"Before you're ready to date, you need to be in a place where, if the person leaves, you won't care."
That was some advice a friend offered not too long ago. At first, it sounds weird. I mean - if you don't care if a person leaves, then what's the point in dating him in the first place?
But I get what my friend was saying: Get to a place where you're okay with yourself, and being alone. Don't depend on anyone else for your happiness, for your security, for your self-esteem. You need to be in a position to keep those things in tact, should you suddenly find yourself without a significant other.

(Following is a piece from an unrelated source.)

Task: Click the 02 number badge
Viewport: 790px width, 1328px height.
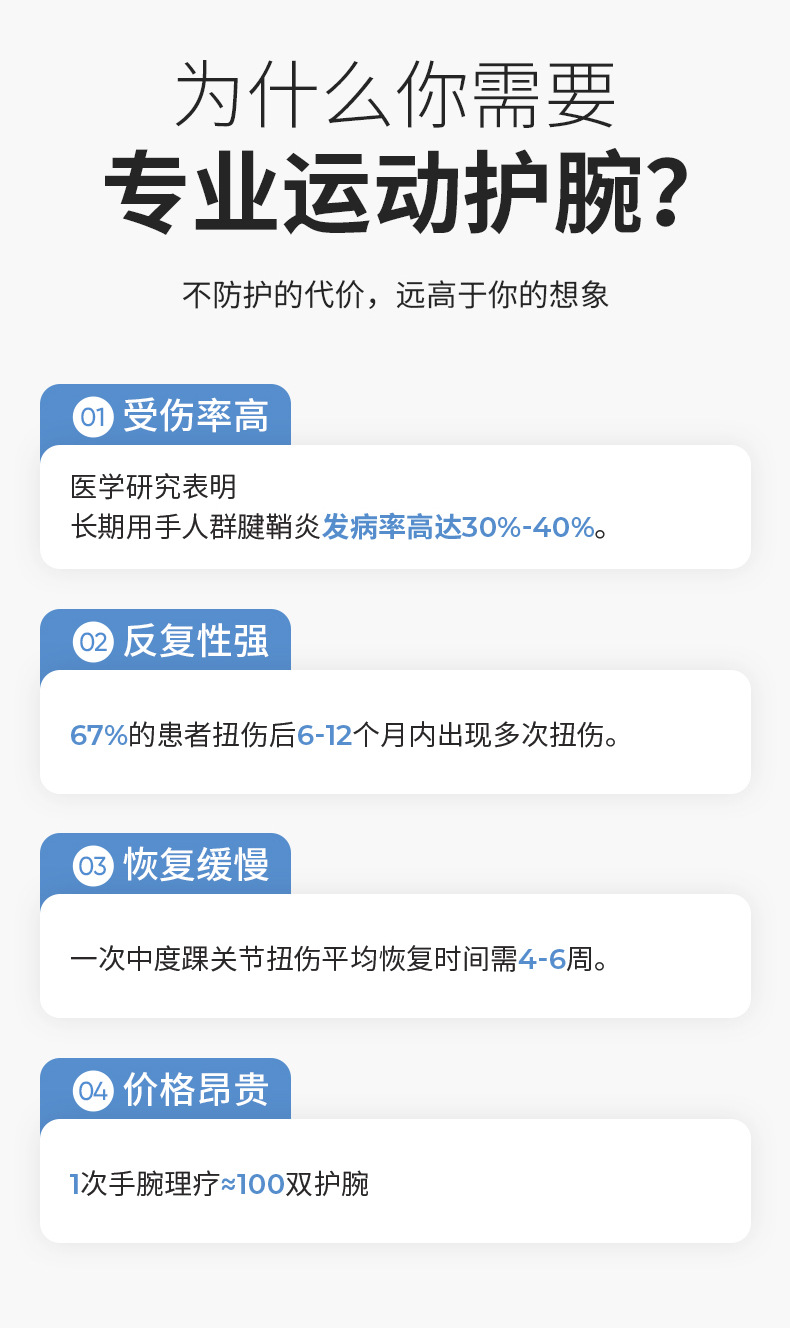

I agree. I gotta say - I thought I was there before I started dating Trooper. Maybe I was; I was certainly in a much better place than I'd ever been. The more I think about it, the more I wonder - can we ever really be in that place?

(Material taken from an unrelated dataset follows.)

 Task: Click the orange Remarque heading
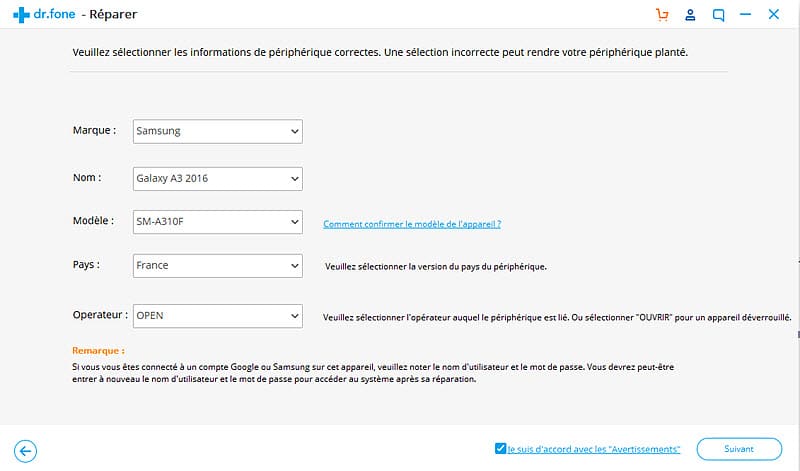98,351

Rejection, no matter the circumstances, attacks your self-esteem. Personally, my own self-esteem finds no greater challenge than when someone says, "You're just not good enough" - even if that's not really what he's saying. Rejection feels like a hit to every good thing you once thought about yourself.
If the relationship made you feel good; if it was healthy, and you were happy, and you came to believe you could trust that person's feelings - you'll start to doubt yourself when those feelings are gone.
"Is there something wrong with me? Am I just not good enough?"
"Why didn't I see this coming? Why am I so stupid?"
"Do I not deserve to be happy?"
"How will anyone else ever feel that way about me - or make me feel that way about myself?"
I think it's natural to have these feelings (though some of us probably struggle with self-doubt more than others). No matter how much you know the issue is his, not yours; no matter how many people tell you that it's his loss; no matter what compliments your friends shower on you.
You still feel like it's all about you - not him.